JUSTICE BARRETT: Well, they told you to go farther but not that much farther. I mean, okay, so there was the Truth Social posts and then, you know, burden on her to come back in five days. I understand that’s your position. But, you know, Justice Gorsuch posited sit down across the table in the Roosevelt Room, where the president provides Ms. Cook, Governor Cook, with the evidence and waits to hear what her response is, gives her a chance to defend herself. I mean, that just wouldn’t be that big a deal, it seems, if that’s enough.

GENERAL SAUER: Again, it’s an intrusion on the executive branch to dictate what procedures it ought to provide –

JUSTICE BARRETT: So it’s the standing on principle –

GENERAL SAUER: –certainly to the president. And our position is he has provided process. He’s provided adequate process. And if the district court said, well, that wasn’t quite good enough, try again, and then we try again, and the district court says, no, that wasn’t quite good enough, try again, we have gone –left Vermont Yankee way in –in the rearview mirror.

Standing on principle? Really? The executive branch defends its own powers not as a matter of principle, but to preserve its role in the separation of powers. How often do courts impose unreasonable injunctions to the President on the basis of some abstract legal principle? Here again, the presumption of regularity plays a role. Courts should presume that the President fired Cook for the reasons stated and not impose unnecessary hearings for the sake of some principle.

Does anyone think a hearing would make even the slightest difference? Chief Justice Roberts, the former executive branch lawyer, stated the obvious. Cook would simply say her error was not intentional, and then Trump would fire her.

CHIEF JUSTICE ROBERTS: I’m not sure I understand exactly what you want a hearing for. If your argument is inadvertence, it doesn’t seem to me that there’s much you can say factually other than that. You can’t say, well, this is why we did it and this is okay and all that. It’s just an inadvertent mistake. Now there obviously are a lot of legal questions to be addressed, but, again, those are questions for the court, a court, and not the basis for a factual hearing. You don’t have anything –you have one sentence to say: It was inadvertent mistake.

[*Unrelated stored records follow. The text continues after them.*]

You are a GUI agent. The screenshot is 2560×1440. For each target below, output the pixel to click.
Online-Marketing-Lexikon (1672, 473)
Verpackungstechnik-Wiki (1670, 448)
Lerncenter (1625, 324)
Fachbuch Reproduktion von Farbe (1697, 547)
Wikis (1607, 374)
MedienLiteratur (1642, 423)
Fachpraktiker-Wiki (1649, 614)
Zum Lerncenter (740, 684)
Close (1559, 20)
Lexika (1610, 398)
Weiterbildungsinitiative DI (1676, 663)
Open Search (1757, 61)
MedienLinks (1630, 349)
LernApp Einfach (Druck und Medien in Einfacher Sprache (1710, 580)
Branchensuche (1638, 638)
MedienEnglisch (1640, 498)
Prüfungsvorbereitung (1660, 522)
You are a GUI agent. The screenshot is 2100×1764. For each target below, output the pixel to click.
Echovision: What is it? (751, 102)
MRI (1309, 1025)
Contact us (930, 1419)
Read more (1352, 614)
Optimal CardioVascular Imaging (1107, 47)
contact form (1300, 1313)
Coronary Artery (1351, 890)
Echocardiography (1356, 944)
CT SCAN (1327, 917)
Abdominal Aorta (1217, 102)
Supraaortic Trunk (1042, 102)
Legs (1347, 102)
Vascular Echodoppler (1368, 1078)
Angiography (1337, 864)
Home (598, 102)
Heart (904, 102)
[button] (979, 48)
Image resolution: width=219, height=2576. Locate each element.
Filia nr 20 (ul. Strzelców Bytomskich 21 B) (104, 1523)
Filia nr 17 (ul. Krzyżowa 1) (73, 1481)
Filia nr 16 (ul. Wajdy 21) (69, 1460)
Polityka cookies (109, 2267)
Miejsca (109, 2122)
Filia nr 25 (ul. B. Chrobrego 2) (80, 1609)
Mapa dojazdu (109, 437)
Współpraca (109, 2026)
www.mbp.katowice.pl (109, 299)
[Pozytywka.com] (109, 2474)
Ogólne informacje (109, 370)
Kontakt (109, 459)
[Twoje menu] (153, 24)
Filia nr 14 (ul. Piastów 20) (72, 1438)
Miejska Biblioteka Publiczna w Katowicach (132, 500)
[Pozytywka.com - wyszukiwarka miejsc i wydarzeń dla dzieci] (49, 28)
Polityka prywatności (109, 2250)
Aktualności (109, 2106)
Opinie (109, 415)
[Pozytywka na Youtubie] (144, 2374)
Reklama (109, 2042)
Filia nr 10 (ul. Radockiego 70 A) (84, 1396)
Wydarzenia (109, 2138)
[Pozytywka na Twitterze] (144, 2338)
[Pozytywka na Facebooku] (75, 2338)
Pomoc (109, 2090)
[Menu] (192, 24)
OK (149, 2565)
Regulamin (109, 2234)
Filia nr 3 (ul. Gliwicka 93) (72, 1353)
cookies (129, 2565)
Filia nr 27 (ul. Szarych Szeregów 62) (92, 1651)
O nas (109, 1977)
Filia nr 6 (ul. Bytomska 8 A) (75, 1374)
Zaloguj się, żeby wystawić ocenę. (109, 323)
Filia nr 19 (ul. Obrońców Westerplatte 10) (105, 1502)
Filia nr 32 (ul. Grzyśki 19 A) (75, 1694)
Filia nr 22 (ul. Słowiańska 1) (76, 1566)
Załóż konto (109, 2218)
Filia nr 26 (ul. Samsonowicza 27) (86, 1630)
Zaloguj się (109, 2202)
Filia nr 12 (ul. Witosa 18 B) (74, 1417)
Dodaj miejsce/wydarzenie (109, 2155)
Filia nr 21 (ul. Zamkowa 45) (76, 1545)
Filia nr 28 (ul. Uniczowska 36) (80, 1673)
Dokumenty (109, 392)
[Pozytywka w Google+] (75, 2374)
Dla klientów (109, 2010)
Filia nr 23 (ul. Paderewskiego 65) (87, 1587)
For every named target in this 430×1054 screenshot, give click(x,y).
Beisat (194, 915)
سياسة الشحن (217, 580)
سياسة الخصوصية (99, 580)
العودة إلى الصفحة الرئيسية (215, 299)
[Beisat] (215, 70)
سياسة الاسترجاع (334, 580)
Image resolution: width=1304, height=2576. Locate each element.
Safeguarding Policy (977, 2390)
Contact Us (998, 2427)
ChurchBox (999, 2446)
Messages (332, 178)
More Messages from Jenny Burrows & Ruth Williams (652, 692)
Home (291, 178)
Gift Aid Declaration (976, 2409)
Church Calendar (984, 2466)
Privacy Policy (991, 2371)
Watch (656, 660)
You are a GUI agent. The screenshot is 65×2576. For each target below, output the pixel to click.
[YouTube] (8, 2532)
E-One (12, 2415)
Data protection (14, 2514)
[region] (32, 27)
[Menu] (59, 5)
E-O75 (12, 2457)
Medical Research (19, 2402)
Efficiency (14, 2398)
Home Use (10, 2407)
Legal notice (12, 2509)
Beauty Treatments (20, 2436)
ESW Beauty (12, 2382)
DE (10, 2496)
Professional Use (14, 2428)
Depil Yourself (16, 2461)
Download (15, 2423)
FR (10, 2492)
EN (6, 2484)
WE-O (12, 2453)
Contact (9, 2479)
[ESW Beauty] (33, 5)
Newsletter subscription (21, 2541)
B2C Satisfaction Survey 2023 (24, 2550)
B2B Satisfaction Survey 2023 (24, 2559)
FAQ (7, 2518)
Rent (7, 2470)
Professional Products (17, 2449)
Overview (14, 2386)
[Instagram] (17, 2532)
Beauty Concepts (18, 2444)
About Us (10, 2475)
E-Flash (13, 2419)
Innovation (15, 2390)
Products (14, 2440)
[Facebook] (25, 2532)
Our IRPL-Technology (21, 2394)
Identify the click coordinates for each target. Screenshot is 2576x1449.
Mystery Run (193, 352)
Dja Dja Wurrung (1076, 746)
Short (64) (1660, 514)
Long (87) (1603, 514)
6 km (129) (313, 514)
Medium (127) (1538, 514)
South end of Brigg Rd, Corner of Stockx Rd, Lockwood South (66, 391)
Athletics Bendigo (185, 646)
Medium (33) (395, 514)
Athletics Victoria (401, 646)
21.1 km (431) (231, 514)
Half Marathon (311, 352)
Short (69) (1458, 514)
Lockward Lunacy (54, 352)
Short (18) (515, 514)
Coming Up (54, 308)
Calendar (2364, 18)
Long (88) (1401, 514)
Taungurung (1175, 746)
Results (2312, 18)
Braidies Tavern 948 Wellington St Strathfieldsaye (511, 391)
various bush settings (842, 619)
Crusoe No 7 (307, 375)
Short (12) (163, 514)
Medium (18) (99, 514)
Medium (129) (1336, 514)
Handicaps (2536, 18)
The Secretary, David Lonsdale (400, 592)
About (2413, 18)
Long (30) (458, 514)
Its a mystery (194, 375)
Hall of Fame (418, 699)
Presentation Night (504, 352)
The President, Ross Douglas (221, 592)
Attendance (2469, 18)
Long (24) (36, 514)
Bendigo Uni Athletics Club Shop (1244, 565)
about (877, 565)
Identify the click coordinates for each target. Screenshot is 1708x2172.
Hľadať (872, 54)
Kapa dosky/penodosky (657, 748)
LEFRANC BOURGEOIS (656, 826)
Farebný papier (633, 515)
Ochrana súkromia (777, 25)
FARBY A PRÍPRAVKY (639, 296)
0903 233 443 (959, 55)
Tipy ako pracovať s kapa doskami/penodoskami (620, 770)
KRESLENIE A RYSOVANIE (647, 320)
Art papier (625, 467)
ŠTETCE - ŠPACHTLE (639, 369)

Roberts is right. What’s the point of such a hearing? Seems like a waste of time.

I know the conventional wisdom is that Trump loses this case, but I have been mulling it over during the past thirty-six hours. I’m not so sure.

Keep in mind, this case is only before the Court on an emergency posture. If the Court orders a hearing, and Cook is given one, the case will come right back up. I’m not sure the Court wants to go through all of this again in a year. Plus the merits issue is very difficult, especially with regard to mandamusing the President.

I am usually wrong about these things, but I think the consensus may not be quite right.